======== Record excerpts

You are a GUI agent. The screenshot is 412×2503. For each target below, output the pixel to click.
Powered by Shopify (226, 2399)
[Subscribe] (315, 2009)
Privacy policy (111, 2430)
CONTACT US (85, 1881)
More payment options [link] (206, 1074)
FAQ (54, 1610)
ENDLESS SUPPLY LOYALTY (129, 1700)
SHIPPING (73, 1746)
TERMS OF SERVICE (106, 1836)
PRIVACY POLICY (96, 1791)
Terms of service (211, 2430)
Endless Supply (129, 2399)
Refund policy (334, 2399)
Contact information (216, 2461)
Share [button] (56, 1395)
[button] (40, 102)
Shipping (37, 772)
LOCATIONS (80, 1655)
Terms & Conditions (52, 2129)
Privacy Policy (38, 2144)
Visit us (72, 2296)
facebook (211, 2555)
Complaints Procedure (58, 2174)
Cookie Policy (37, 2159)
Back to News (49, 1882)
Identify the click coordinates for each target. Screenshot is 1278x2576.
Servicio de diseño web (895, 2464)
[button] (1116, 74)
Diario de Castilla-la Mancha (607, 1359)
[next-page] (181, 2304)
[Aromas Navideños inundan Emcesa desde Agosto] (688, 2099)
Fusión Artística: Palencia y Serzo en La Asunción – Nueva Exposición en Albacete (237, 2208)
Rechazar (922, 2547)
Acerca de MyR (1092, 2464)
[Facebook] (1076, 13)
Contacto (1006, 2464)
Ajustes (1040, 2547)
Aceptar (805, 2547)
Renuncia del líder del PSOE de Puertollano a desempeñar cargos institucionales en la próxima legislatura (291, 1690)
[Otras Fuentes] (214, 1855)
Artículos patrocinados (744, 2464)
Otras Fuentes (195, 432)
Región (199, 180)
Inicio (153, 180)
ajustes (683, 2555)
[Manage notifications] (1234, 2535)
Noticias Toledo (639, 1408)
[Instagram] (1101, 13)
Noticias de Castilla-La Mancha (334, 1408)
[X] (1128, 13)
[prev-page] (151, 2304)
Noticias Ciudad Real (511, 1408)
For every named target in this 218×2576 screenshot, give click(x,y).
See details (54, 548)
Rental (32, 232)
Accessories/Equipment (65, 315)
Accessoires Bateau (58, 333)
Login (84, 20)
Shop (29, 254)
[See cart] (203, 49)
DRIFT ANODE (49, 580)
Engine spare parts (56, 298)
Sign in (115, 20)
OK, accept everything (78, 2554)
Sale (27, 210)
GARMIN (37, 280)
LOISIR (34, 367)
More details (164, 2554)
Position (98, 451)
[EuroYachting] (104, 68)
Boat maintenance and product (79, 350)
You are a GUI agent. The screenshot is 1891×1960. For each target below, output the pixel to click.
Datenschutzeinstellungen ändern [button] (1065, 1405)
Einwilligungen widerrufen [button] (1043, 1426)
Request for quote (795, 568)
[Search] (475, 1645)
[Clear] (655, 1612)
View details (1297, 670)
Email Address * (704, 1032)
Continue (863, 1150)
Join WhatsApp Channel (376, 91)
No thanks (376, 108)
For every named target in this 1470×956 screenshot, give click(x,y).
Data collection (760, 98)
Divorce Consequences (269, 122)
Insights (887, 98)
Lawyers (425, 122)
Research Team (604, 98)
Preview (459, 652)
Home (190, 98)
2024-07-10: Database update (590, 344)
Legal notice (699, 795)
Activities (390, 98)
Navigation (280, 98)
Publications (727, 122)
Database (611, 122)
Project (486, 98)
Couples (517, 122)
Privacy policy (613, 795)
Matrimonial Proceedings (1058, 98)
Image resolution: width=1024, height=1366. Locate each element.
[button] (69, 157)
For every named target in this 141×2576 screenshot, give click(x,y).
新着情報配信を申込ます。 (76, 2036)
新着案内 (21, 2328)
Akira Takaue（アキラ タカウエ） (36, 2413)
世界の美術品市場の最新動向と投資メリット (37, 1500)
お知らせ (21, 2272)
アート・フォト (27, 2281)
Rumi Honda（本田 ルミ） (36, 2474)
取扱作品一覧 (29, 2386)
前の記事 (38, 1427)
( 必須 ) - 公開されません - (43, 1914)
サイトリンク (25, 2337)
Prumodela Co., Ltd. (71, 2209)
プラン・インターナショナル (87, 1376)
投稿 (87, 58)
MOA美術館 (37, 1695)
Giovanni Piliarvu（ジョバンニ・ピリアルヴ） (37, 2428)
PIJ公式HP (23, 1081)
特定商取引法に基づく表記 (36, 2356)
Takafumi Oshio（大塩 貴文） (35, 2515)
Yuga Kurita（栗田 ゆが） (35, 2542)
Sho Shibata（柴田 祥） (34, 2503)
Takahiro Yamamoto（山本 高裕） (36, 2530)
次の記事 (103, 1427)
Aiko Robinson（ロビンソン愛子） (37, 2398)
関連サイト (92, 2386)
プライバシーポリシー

================

Task requirements →
Filter the listing by the string "named"; copy each matching line.

Written answer →
For every named target in this 218×2576 screenshot, give click(x,y).
For every named target in this 1470×956 screenshot, give click(x,y).
For every named target in this 141×2576 screenshot, give click(x,y).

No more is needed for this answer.